Saturday, July 7, 2012

Meryl Streep

The one and only. :-D

Meryl Streep's Wikipedia entry reads, "She is widely regarded as one of the most talented actresses of all time."

You don't say!

A New Jersey native and a Yale graduate, Meryl Streep made her major movie debut in 1978's The Deer Hunter, the only good movie Michael Cimino ever made.  She also appeared as a bitchy ex-wife to Woody Allen's character in Manhattan, as well as the lover of a U.S. Senator from New York in The Seduction of Joe Tynan (both from 1979), but it was her role as Joanna in the 1979 child custody battle drama Kramer vs. Kramer (opposite Dustin Hoffman) that brought her even greater widespread recognition.  These four roles generated nominations for seventeen acting awards between them, and Meryl Streep won twelve of them.  And she was just getting started. 

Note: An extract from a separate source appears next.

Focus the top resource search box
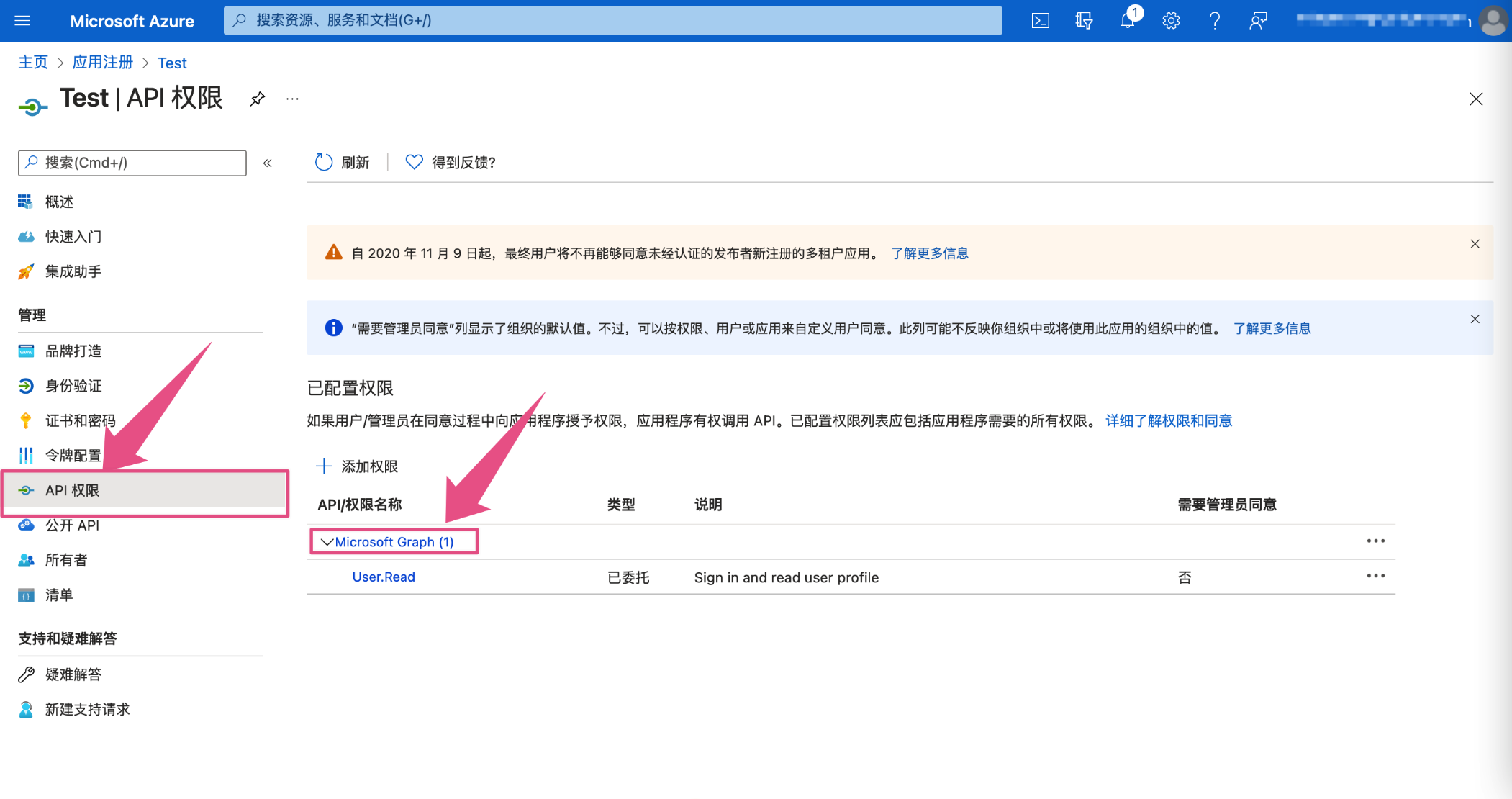Viewport: 1512px width, 799px height. [x=612, y=20]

Newsweek magazine dubbed her "a star for the '80s" in 1979, and it turned out to be an accurate prophecy.    She spent 1980 performing on stage (which, some would argue, makes her a "real" actress), but beginning in 1981, it was difficult to pass a movie theater without seeing a Meryl Streep movie on the marquee.  Consider this list:

The French Lieutenant's Woman
Still Of The Night
Sophie's Choice
Silkwood (as ill-fated corporate whistle blower Karen Silkwood)
Falling In Love
Out Of Africa (as Dutch baroness and writer Karen Blixen, who wrote under the name Isak Dinesen)
A Cry In the Dark
She-Devil (opposite Roseanne Barr in a comedy)

This isn't a partial list of her eighties movies; it's a complete one. And critics loved Streep in these movies even when they didn't necessarily like the movie. I don't have enough space to list all the awards and award nominations she got in this period.

She continued in the nineties with movies such as The Bridges of Madison County, directed by and co-starring Clint Eastwood (better than the book, I am told),  Marvin's Room, and Music of the Heart (as a violin teacher), but her more recent roles have gained her even more recognition in recent years, such as The Devil Wears Prada (as a totalitarian fashion magazine editor), Mamma Mia! (the movie version of the Abba jukebox musical), and The Iron Lady, as British Prime Minister Margaret Thatcher, a role that had audiences cheering for Mrs. Thatcher regardless of their politics.

See how good Meryl Streep is? :-)

Again, there are too many awards and nominations involved from this later period to mention.